ASSIGNED TASK: Should the word "computer" occur in a line of the records, copy that line.

-- Opening Marker --

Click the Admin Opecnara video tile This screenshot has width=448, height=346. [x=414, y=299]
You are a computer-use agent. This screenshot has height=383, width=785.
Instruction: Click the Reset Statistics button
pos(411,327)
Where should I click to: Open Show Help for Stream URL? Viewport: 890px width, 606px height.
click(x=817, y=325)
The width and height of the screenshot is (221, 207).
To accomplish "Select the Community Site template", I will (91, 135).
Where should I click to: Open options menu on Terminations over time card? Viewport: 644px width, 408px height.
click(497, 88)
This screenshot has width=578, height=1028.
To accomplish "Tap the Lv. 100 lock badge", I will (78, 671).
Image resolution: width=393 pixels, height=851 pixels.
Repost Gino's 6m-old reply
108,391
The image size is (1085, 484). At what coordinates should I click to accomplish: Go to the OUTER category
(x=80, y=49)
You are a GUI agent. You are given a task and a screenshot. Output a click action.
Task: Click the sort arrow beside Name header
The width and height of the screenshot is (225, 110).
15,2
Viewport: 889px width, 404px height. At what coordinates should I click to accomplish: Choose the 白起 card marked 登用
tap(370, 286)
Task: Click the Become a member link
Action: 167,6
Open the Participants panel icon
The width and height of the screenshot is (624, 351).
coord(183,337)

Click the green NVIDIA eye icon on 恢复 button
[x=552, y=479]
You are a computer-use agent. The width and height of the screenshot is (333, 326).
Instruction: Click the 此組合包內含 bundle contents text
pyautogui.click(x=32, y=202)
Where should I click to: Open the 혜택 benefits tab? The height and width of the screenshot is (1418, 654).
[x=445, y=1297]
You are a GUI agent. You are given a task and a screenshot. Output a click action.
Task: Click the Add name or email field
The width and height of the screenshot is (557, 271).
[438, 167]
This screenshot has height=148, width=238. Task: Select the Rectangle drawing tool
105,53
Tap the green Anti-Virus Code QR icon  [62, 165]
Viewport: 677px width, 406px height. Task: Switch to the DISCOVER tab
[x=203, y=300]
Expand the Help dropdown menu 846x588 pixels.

-- Closing Marker --

EXPECTED ANSWER:
You are a computer-use agent. This screenshot has height=383, width=785.
You are a computer-use agent. The width and height of the screenshot is (333, 326).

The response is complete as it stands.